“Una fotografía ensamblada en un panel en el Museo de Auschwitz-Birkenau”. El comentario de un visitante respecto a la imagen. Un nombre femenino ligado a toda la barbarie derramada sobre los barracones, a toda la sangre que alimentó la tierra helada del campo, a todas las cenizas humanas que intoxicaron el aire de por sí diabólico de uno de los lugares más siniestros del III Reich, fueron el germen de Postales del Este. La última novela de Reyes Monforte recupera la memoria de todos los prisioneros que enterraron su vida y sus recuerdos en el suelo de Auschwitz.
La foto en cuestión muestra los retratos de medio centenar de miembros de las SS, todos uniformados, todos hombres, todos de verde. Y una mujer. La única entere ellos, elevada al mismo rango de crueldad: Maria Mandel. El comentario: “Poco se sabe de ella para lo que debería saberse. Pero no lo encontrará en una fotografía, sino en el suelo del campo. El día que escarben en él, descubriremos muchas historias”.
Hija de un zapatero católico, funcionaria de Correos en Münzkirchen, la austriaca que acabó como jefa de campo con rango de exterminio en Auschwitz-Birkenau, bajo el mando del comandante Rudolf Höss, tenía 30 años y un buen bagaje en asuntos de atrocidad.
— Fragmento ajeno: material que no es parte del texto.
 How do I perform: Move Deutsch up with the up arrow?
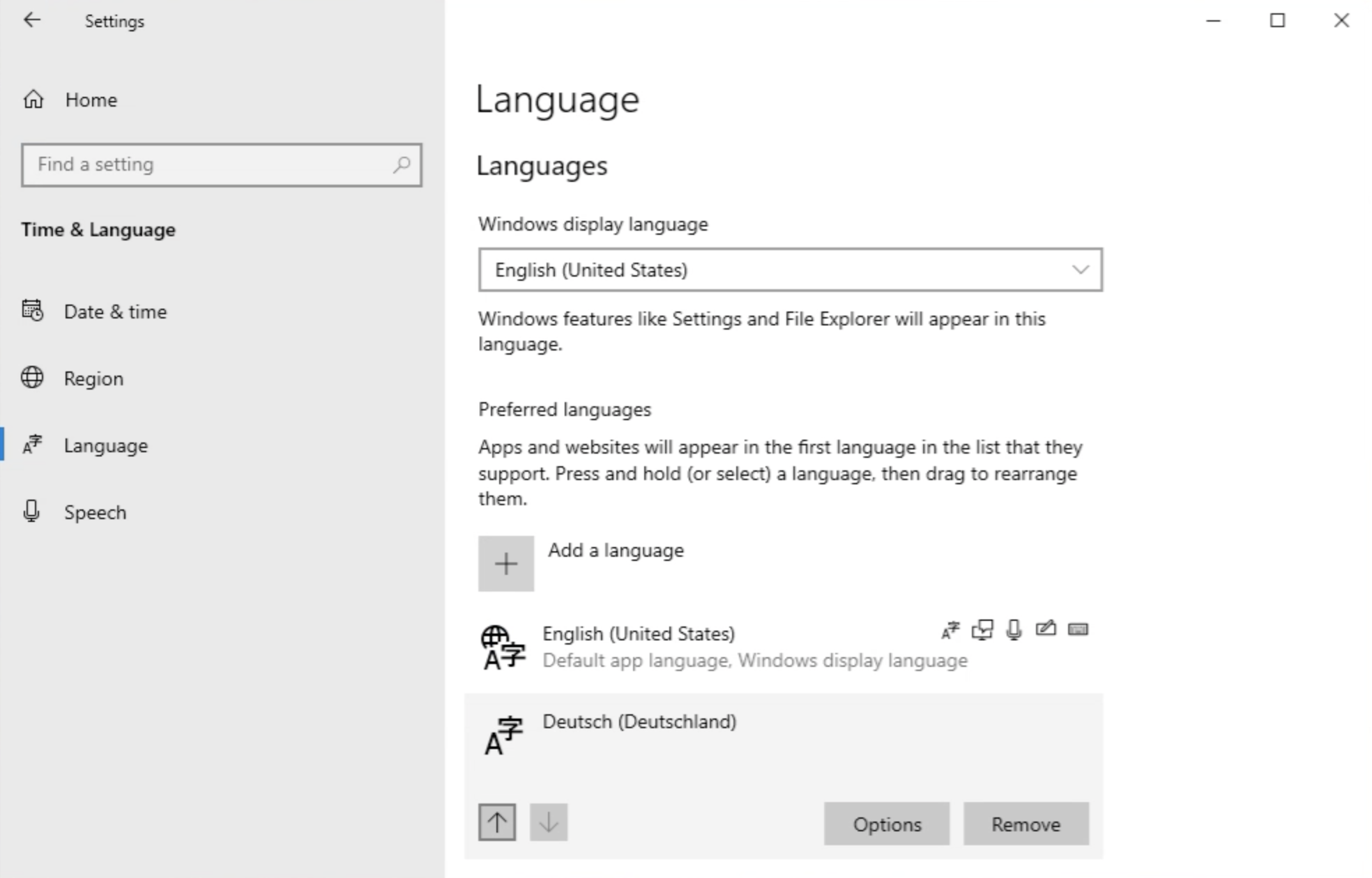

Ya había sido guardia en la prisión de Lichtenburg, meses antes de ser transferida al recién inaugurado campo de Ravensbrück. Allá puso tanto empeño en su trabajo de vigilancia que sus superiores la ascendieron rápidamente a SS-Oberaufseherin (supervisora senior). En Auschwitz rizó el rizo.
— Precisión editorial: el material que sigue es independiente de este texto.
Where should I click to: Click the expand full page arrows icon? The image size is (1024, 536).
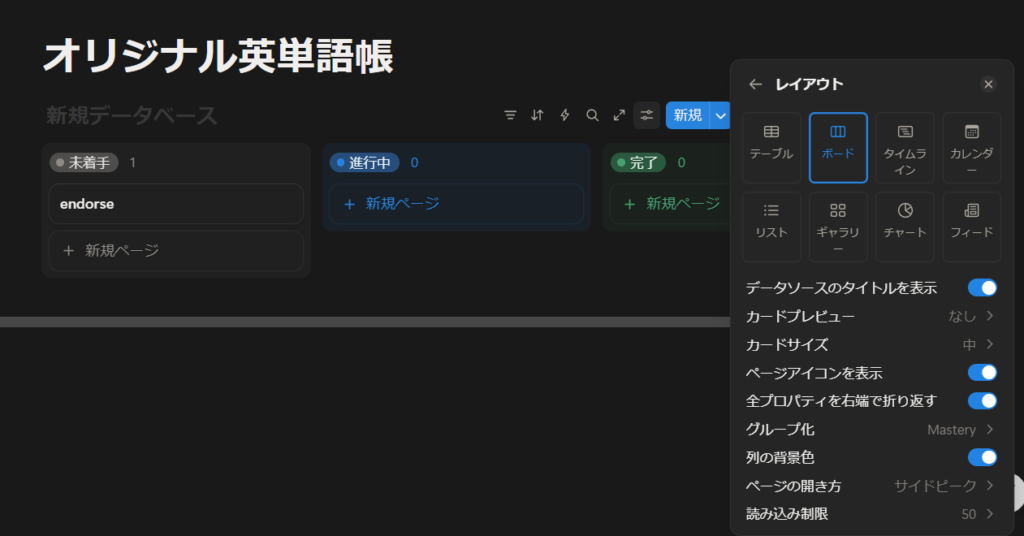point(619,115)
Esta joyita del horror nazi en femenino —se cargó sin despeinarse a medio millón de mujeres y niños— hizo del poder, la vejación, la tortura, el asesinato, el pánico y la abyección extrema su forma de vida. Y de placer. Cuentan que La Bestia se entretenía lanzando a los perros hambrientos sobre los prisioneros que osaban mirarla a los ojos. Que disfrutaba casi hasta el orgasmo contemplando los experimentos del carnicero Josef Mengele sobre las presas del Bloque 10. Pero eso sí, amaba la música. Semejante distorsión le llevó a materializar otra de sus ideas perversas: la Orquesta de Mujeres de Auschwitz.
Mandel era capaz de emocionarse hasta las lágrimas con un aria de Madama Butterfly y de estampar, al tiempo, a recién nacidos contra las paredes de los barracones. Ahogarlos en cubos de agua también era una opción. Además, la guardiana del orden hitleriano tenía otro pasatiempo igualmente miserable: coleccionar “mascotas judías”, que domesticaba a latigazo limpio.
Una de estas prisioneras, elegida como mascota, supo convertir la farsa de Mandel en un pasaporte para la supervivencia y la memoria: Ella (el nombre el ficticio, un homenaje a todas las mujeres que sufrieron el salvajismo del exterminio). Ingresó en el campo en septiembre de 1943, deportada desde Francia. Al poco de llegar, la sanguinaria SS descubre que la caligrafía de Ella es perfecta y la incorpora como copista en su aciaga orquesta. Pero además, la joven prisionera dominaba varios idiomas. Esto le facilitó un trabajo en el Bloque Kanadá, donde se almacenaban las pertenencias de los deportados: maletas, zapatos, gafas, ropas... Ella encuentra también las postales, las cartas e imágenes de los prisioneros, los condenados a la cámara de gas, los desaparecidos, los torturados. Con ese material teje un plan para evitar que sus nombres y sus vidas cayeran en el olvido.
Basada en la historia real de Ella, Reyes Monforte escribe una de las escasas narraciones ambientadas en el Holocausto donde las mujeres desempeñan un papel protagonista: Ella, como guardiana de la memoria, escribe en el reverso de las postales los nombres de las víctimas; Mandel, como guardiana del mal, se los carga sin piedad. Ambas los entierran. Una por temor; la otra por ruindad.